Provide only the number of lines in the following data that contain "dimensions".

__________________________________________________

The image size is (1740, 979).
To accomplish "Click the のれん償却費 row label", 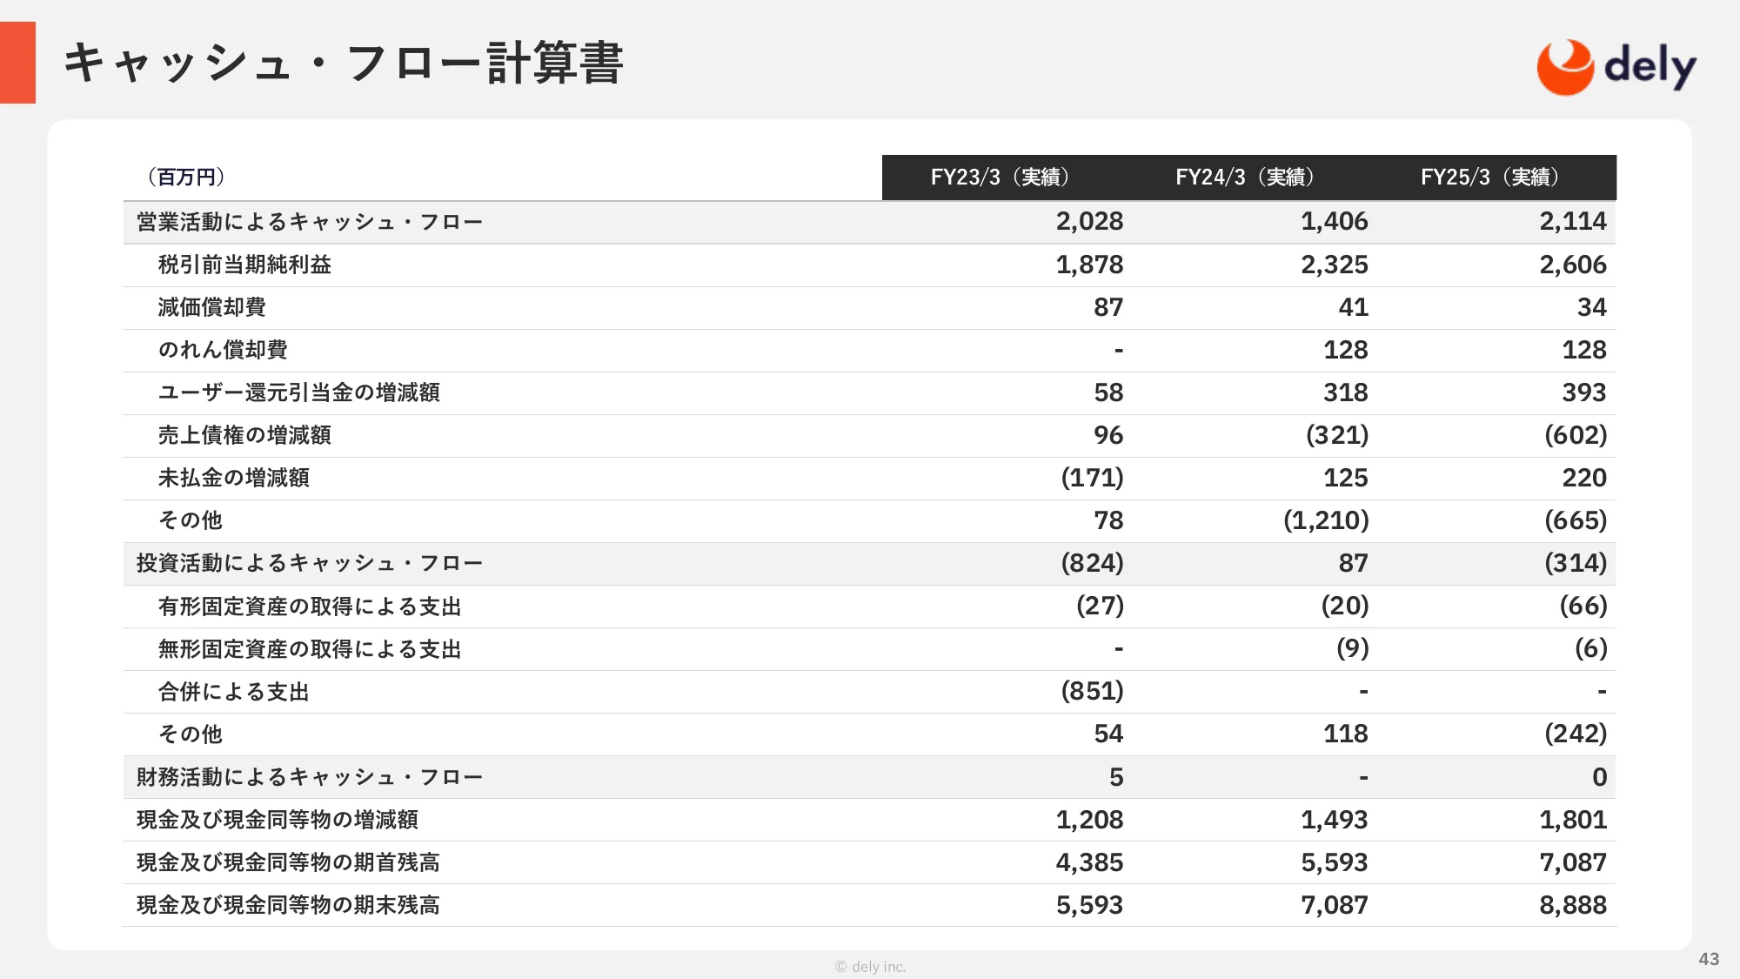I will 223,350.
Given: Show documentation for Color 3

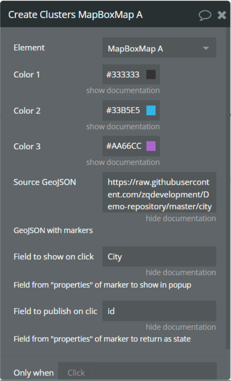Looking at the screenshot, I should pyautogui.click(x=123, y=162).

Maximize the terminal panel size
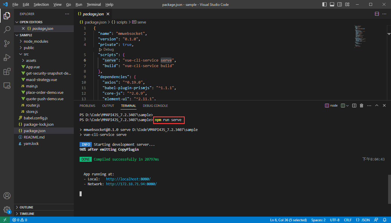377,106
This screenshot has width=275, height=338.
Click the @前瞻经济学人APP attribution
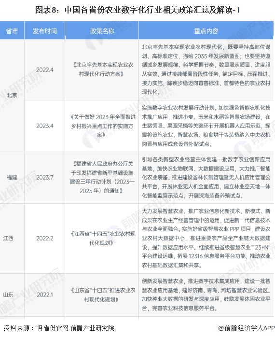pos(246,328)
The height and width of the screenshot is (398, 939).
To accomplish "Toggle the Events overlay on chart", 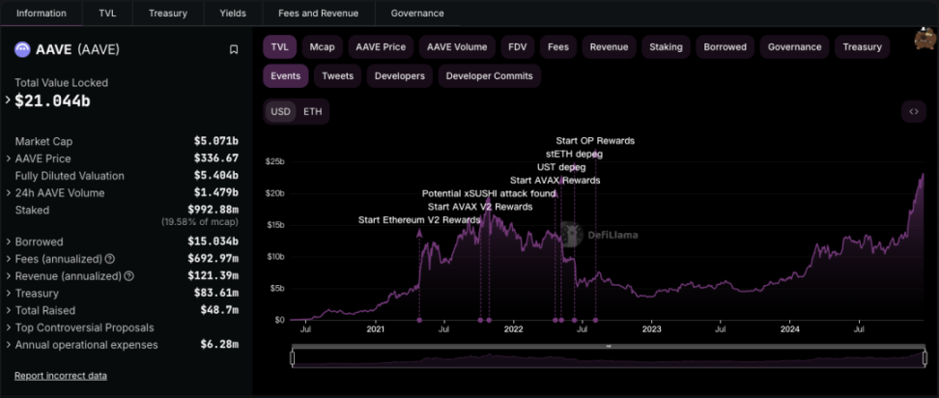I will (x=285, y=75).
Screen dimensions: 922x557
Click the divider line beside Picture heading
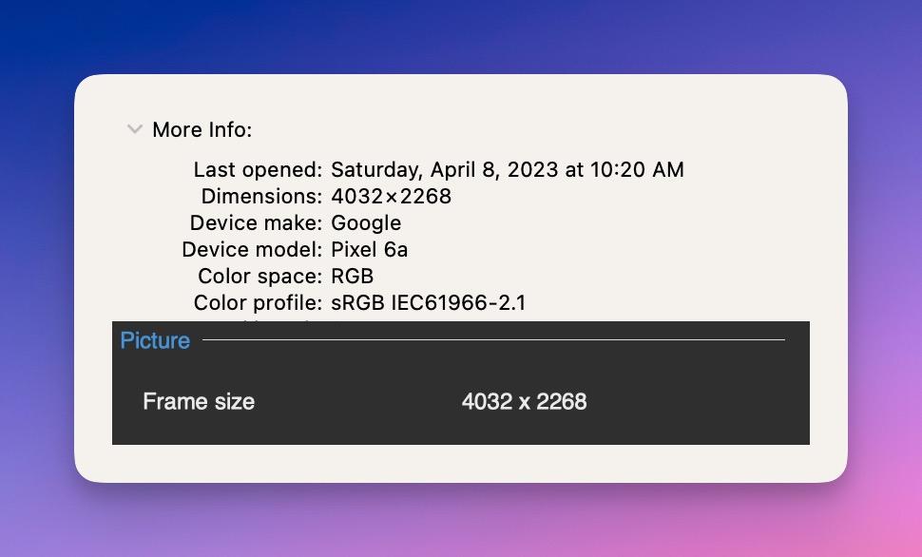tap(494, 339)
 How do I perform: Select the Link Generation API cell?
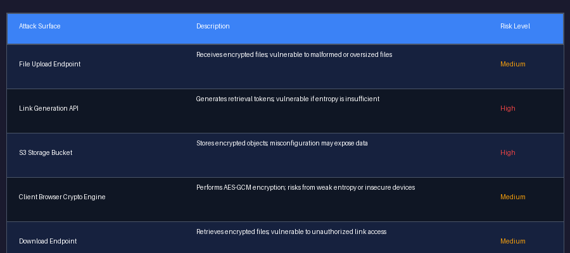[x=49, y=108]
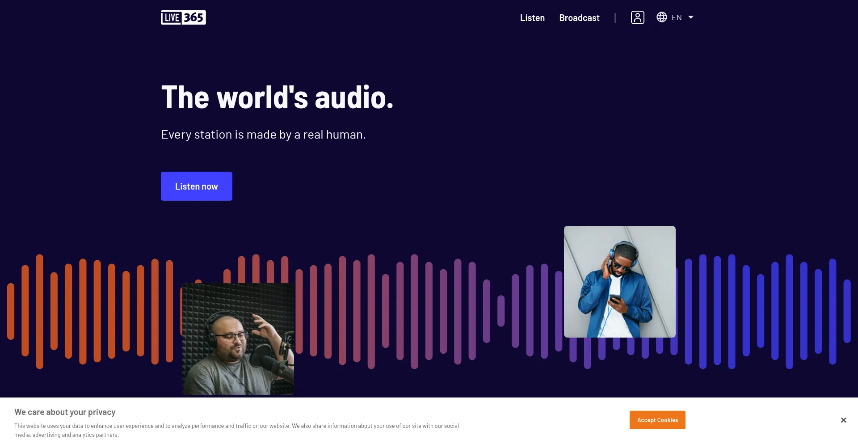Dismiss the cookie banner with the X
The image size is (858, 444).
[x=843, y=420]
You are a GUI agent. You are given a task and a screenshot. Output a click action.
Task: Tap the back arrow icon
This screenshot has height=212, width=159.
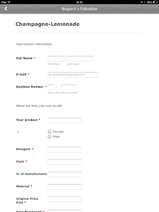[6, 9]
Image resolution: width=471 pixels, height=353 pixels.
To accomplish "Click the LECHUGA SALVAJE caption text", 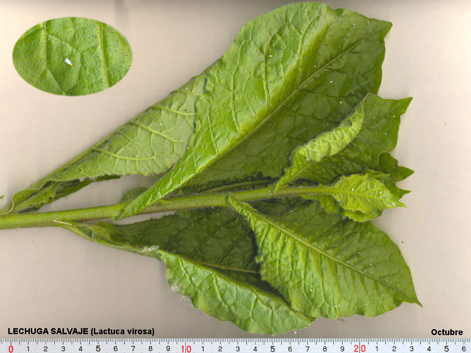I will (48, 331).
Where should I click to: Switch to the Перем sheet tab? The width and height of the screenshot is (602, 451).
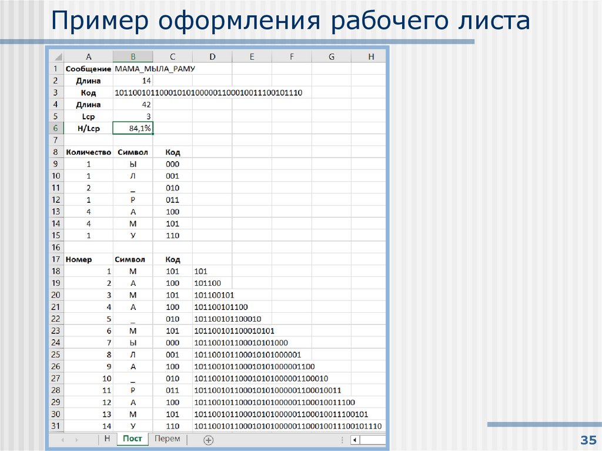167,439
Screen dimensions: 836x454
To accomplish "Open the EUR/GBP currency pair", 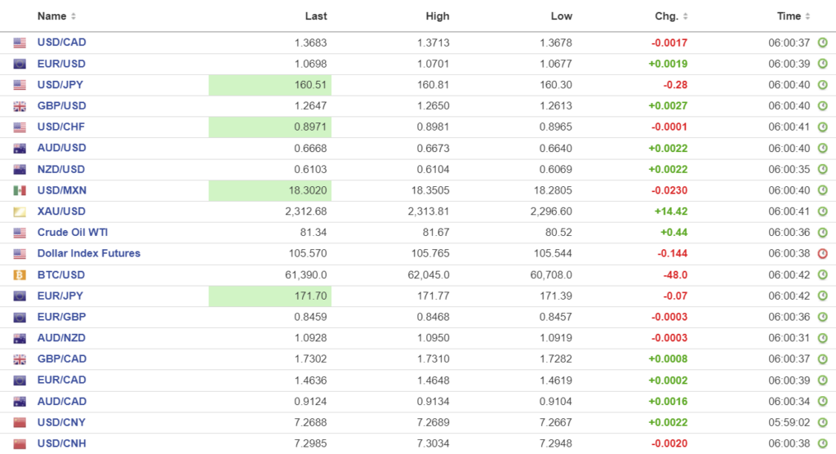I will (x=61, y=317).
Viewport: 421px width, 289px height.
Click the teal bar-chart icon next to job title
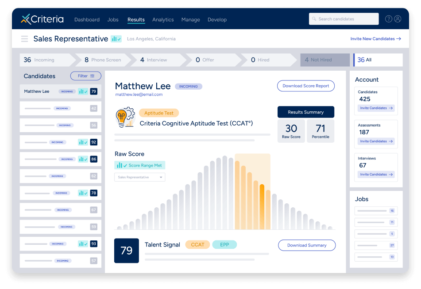point(115,39)
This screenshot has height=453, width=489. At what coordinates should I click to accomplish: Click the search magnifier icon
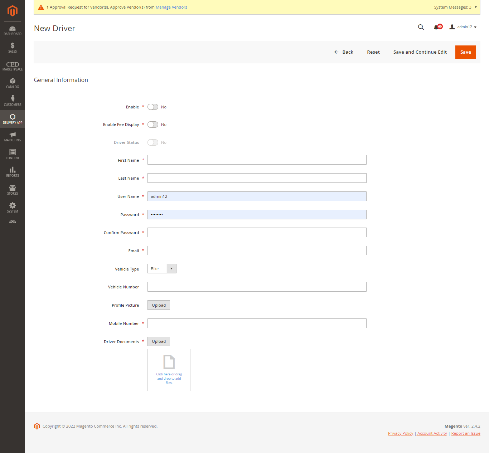click(421, 27)
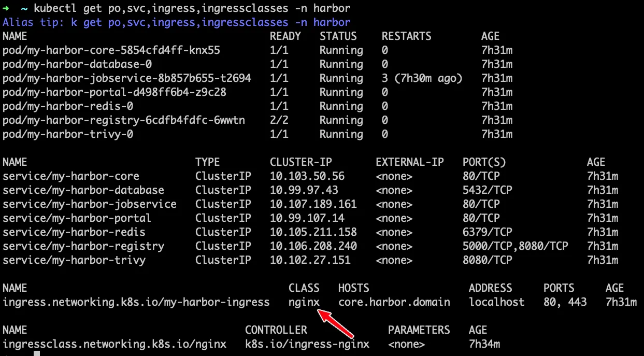Click the green prompt arrow

(x=6, y=8)
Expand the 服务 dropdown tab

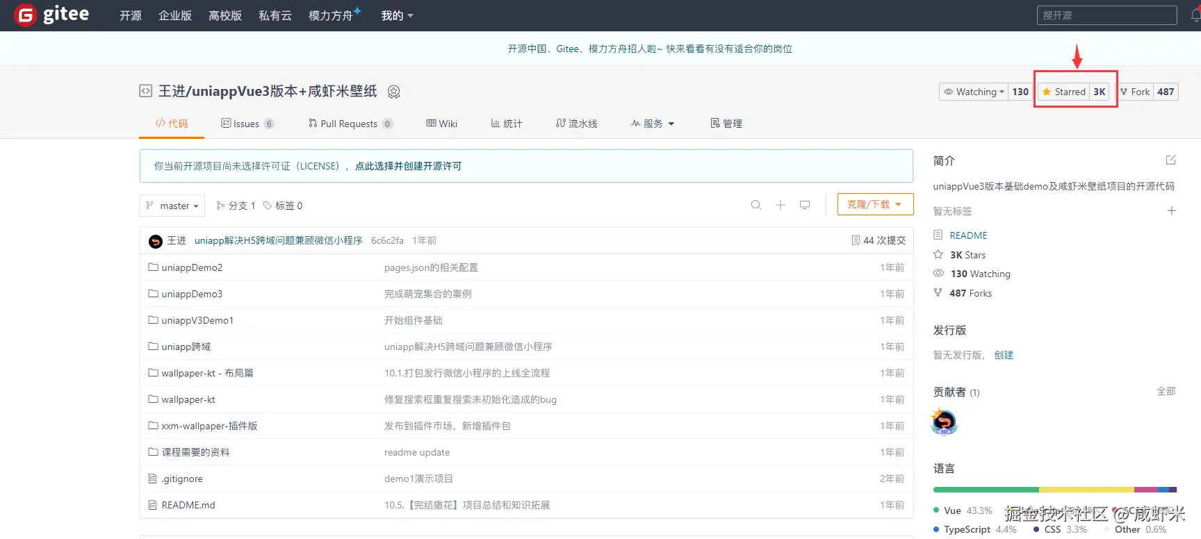coord(653,124)
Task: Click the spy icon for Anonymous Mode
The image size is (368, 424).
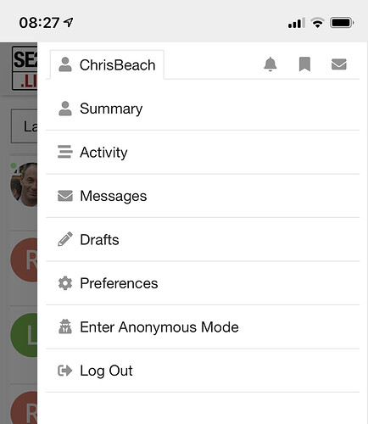Action: (x=65, y=326)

__________________________________________________

# [Solution to this problem]
2